Dazu braucht es dann allerdings auch die geeignete und vor allem vernetzte Infrastruktur. »Berlin ist für einen an Kopenhagen gewöhnten Radfahrer ein Graus. Radwege, die im Nichts enden. Autos, die aus allen Richtungen kommen«, klagt der Urbanist aus dem Norden über die eher mangelhafte physische Infrastruktur im hiesigen Stadtraum.

Zu dieser physischen Infrastruktur muss sich noch die geeignete digitale Infrastruktur gesellen. Städte etwa benötigen Mobilitätsdaten für ihre Planungen. Kopenhagens Mobility-Index ist so ein Beispiel.

Bewohner und Besucher können besser aufs Auto verzichten, wenn sie bei ihrer Wegeplanung die vernetzten Daten von Öffentlichem Personennahverkehr (ÖPNV), Sharingdiensten von Autos, Rollern und Fahrrädern und auch von Mitfahrzentralen nutzen können. Helsinki ist hier schon recht weit mit dem Digitransit-Portal.
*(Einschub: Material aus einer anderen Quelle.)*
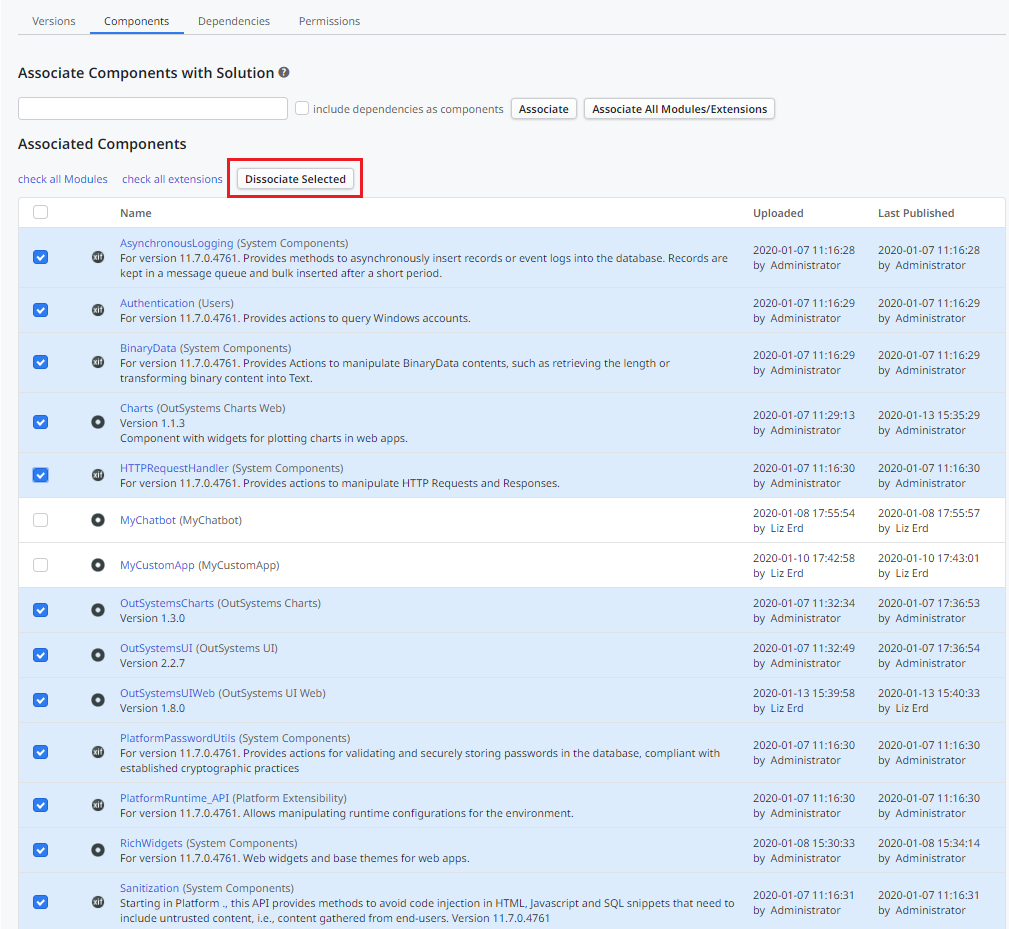Click the component search input field

(152, 108)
Stefan Kaufmann, ein einstiger Open Data-Aktivist, der aktuell für die Stadtverwaltung Ulm arbeitet, stellte in seinem Vortrag diverse Instrumente zur Verknüpfung von Daten verschiedenster Mobilitätsanbieter vor, die Städte schon jetzt nutzen können. Karlsruhe etwa hat bereits ein Mobilitätsportal, das Radwege, Buslinien und Schifffahrtslinien aufzeigt, auf Baustellen hinweist und auch auf vom Schnee geräumte Straßen. Orte, an denen Leihräder zur Verfügung stehen, werden ebenfalls gezeigt. Die Mitfahrdezentrale wiederum will Mitfahrgelegenheiten mit dem öffentlichen Nahverkehr vernetzen. »So bekommen wir den letzten Kilometer hin, vor allem in ländlichen Gebieten mit schlecht ausgebautem ÖPNV«, meinte Kaufmann.

Die Initiative Radforschung arbeitet derzeit an einer Technologie, die es erlaubt, das eigene Rad auch zum Leihverkehr freizugeben, und damit zum Baustein eines alternativen Leihsystems zu machen. »Hier werden die Schlösser der Bikesharing-Dienste aufgeschraubt, um ein Schloss entwickeln zu können, das dann das Verleihen des eigenen Rads ermöglicht«, meint Kaufmann.

Generell plädiert er für die Zurverfügungstellung von Daten, nicht nur von den kommunalen Verkehrsunternehmen, sondern auch von den kommerziellen Sharingdiensten. »Die wehren sich noch, sitzen auf ihren Daten. Städte könnten ihnen aber die Bedingung stellen, dass sie ihre Dienste nur dann anbieten können, wenn sie auch die Daten teilen«, sagt Kaufmann. Städte haben also Gestaltungsmacht. Kaufmann wehrt sich vehement gegen die Vorstellung, dass neue kommerzielle Apps die Probleme der Städte lösen könnten. »Sie gehen nicht systemisch vor, kreieren meist neue Probleme und haben in erster Linie zahlungskräftige Kundschaft im Auge, nicht aber die gesamte städtische Bevölkerung«, meinte er.